Emotion-Aware Speech Self-Supervised Representation Learning with Intensity Knowledge
Rui Liu, Zening Ma
TL;DR
This work introduces EMS, an emotional masking strategy that injects frame-level emotion intensity into self-supervised speech representation learning. By applying intensity-guided masking to two SSL backbones, Mockingjay and NPC, and coupling an intensity extractor (Strengthnet) with a linear alignment step, the method yields emotion-aware representations that improve SER on IEMOCAP and show generalization to phoneme recognition and intent classification. The results demonstrate that higher-emotion frames drive masking and representation learning, achieving significant SER gains (e.g., up to ~7.1 percentage points) and better downstream performance. The approach offers a practical path toward more emotionally informed speech models with broader applicability across SLP tasks.
Abstract
Speech Self-Supervised Learning (SSL) has demonstrated considerable efficacy in various downstream tasks. Nevertheless, prevailing self-supervised models often overlook the incorporation of emotion-related prior information, thereby neglecting the potential enhancement of emotion task comprehension through emotion prior knowledge in speech. In this paper, we propose an emotion-aware speech representation learning with intensity knowledge. Specifically, we extract frame-level emotion intensities using an established speech-emotion understanding model.
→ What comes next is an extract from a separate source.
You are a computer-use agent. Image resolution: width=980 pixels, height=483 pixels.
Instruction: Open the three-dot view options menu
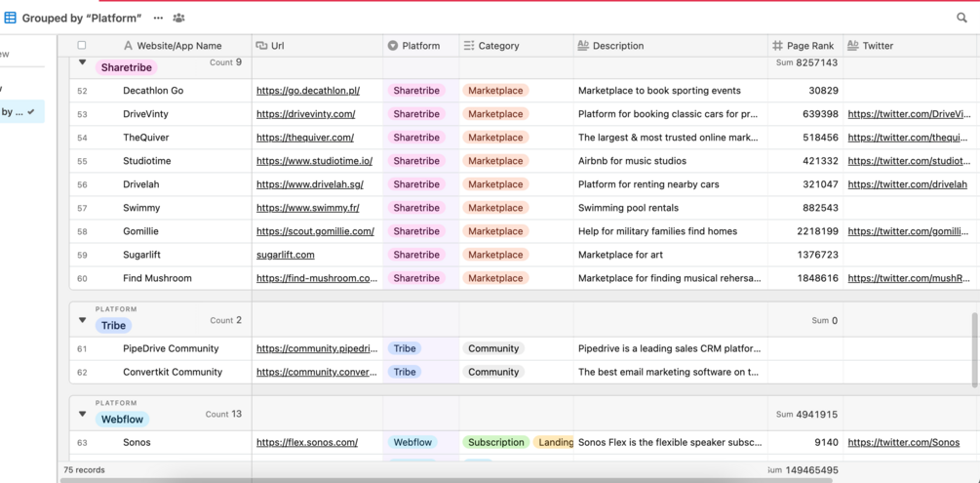tap(158, 18)

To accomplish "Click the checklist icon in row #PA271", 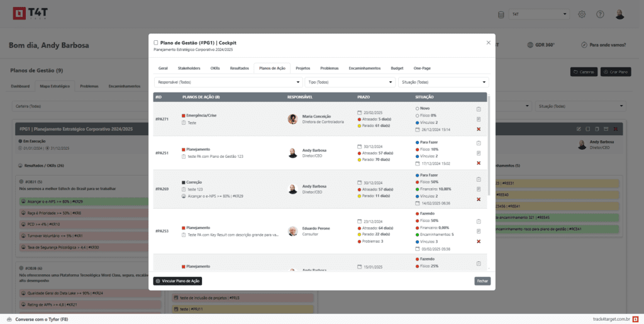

Subsequently, we propose a novel emotional masking strategy (EMS) to incorporate emotion intensities into the masking process. We selected two representative models based on Transformer and CNN, namely MockingJay and Non-autoregressive Predictive Coding (NPC), and conducted experiments on IEMOCAP dataset. Experiments have demonstrated that the representations derived from our proposed method outperform the original model in SER task.